Giardia duodenalis (giardiasis): 200 mg 3 times daily for 5 days (Canete, 2006; Chandy, 2009)

Mansonella perstans (filariasis): 100 mg twice daily for 30 days (Med Lett, 2007)

Visceral larva migrans (toxocariasis): 100-200 mg twice daily for 5 days (Med Lett, 2007)

Dosage adjustment in renal impairment: No dosage adjustment provided in manufacturer's labeling.

Dosage adjustment in hepatic impairment: No dosage adjustment provided in manufacturer's labeling; however, undergoes extensive hepatic metabolism; use with caution as systemic exposure may be increased.

Administration

Tablets may be chewed, swallowed whole, or crushed and mixed with food. Tablets may be administered with or without food.

Storage

Store at 15°C to 30°C (59°F to 86°F). Protect from light.

Drug Interactions

Aminoquinolines (Antimalarial): May decrease the serum concentration of Anthelmintics. Monitor therapy

CarBAMazepine: May decrease the serum concentration of Mebendazole. Monitor therapy

Cimetidine: May increase the serum concentration of Mebendazole. Monitor therapy

Fosphenytoin: May decrease the serum concentration of Mebendazole. Monitor therapy

MetroNIDAZOLE (Systemic): Mebendazole may enhance the adverse/toxic effect of MetroNIDAZOLE (Systemic). Particularly the risk for Stevens-Johnson syndrome or toxic epidermal necrolysis may be increased. Avoid combination

Phenytoin: May decrease the serum concentration of Mebendazole. Monitor therapy

Adverse Reactions

Frequency not defined.

Central nervous system: Dizziness, drowsiness, headache, seizure

Dermatologic: Alopecia, angioedema, exanthema, itching, rash, Stevens-Johnson syndrome, toxic epidermal necrolysis, urticaria

Gastrointestinal: Abdominal pain, diarrhea, vomiting

Hematologic: Agranulocytosis, eosinophilia, hemoglobin decreased, leukopenia, neutropenia

Hepatic: Alkaline phosphatase increased, ALT increased, AST increased, GGT increased, hepatitis

Renal: BUN increased, cylindruria, glomerulonephritis, hematuria

Miscellaneous: Hypersensitivity reactions (anaphylactic, anaphylactoid)

Warnings/Precautions

Concerns related to adverse effects:

• Bone marrow suppression: Neutropenia and agranulocytosis have been reported with high doses and prolonged use.

Disease-related concerns:

• Hepatic impairment: Use with caution; systemic exposure may be increased with hepatic impairment.
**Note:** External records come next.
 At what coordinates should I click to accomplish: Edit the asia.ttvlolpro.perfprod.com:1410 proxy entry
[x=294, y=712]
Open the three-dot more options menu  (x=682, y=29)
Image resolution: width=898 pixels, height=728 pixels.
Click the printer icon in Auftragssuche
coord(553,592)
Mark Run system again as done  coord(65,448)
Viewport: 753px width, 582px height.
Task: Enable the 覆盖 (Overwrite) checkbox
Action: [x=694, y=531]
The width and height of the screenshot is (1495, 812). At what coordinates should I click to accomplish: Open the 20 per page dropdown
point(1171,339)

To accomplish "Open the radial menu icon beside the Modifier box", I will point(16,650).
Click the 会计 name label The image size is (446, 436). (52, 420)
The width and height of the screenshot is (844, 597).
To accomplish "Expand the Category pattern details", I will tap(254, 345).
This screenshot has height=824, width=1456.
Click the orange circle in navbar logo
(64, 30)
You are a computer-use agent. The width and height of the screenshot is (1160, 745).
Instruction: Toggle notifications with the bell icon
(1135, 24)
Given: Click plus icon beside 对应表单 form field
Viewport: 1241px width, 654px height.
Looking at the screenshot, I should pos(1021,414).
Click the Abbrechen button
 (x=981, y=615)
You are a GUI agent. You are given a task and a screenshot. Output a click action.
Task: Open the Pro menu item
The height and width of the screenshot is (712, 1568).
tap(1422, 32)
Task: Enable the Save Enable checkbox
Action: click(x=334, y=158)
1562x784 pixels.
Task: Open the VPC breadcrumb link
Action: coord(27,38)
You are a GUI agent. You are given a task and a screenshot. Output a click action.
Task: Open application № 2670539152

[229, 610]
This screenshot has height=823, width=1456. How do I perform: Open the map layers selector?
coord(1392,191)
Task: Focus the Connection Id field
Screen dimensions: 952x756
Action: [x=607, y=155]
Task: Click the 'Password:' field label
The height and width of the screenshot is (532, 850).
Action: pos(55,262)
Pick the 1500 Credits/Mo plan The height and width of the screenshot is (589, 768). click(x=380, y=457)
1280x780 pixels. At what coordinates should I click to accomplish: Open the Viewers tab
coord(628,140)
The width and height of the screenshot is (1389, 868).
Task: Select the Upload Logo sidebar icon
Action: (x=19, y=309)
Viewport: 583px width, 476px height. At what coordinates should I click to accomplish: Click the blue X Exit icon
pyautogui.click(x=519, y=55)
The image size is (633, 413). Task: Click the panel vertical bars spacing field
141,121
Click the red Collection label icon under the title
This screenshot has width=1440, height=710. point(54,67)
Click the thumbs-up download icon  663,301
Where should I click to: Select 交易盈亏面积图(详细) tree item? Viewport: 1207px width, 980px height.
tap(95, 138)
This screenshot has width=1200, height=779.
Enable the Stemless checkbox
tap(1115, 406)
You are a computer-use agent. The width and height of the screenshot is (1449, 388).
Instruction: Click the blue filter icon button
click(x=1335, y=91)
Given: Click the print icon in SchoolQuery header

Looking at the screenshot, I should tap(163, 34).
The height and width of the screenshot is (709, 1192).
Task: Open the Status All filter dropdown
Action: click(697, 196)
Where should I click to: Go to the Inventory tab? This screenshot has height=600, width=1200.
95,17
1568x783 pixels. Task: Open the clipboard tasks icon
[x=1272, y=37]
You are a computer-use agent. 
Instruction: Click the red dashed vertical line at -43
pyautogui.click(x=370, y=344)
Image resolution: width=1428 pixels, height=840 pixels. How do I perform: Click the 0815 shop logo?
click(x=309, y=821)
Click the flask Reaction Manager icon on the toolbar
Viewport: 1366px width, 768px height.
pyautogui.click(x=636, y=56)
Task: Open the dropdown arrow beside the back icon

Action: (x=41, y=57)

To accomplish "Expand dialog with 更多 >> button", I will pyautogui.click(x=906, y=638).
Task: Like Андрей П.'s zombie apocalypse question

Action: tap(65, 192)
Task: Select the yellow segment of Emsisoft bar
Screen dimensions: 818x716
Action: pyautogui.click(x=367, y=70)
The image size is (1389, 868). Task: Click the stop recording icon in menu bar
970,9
• Hydatid disease: Not effective for hydatid disease.

Concurrent drug therapy issues:

• Metronidazole: Concomitant use with metronidazole should be avoided; may increase the risk of adverse events including Stevens-Johnson syndrome and toxic epidermal necrolysis.

Special populations:

• Pediatric: Experience with use in children <2 years of age is limited; convulsions in infants <1 year have been reported (rare) postmarketing.

Monitoring Parameters

Periodic hematologic, hepatic, and renal function; check for helminth ova in feces within 3-4 weeks following the initial therapy

Pregnancy Risk Factor

C

Pregnancy Considerations

Adverse events have been observed in animal reproduction studies; adverse pregnancy outcomes have not been observed following use in pregnancy (Diav-Citrin, 2003; Gyorkos, 2006). Treatment of pinworm in pregnancy may be considered; however, the CDC suggests postponing therapy until the third trimester when possible (CDC, 2010).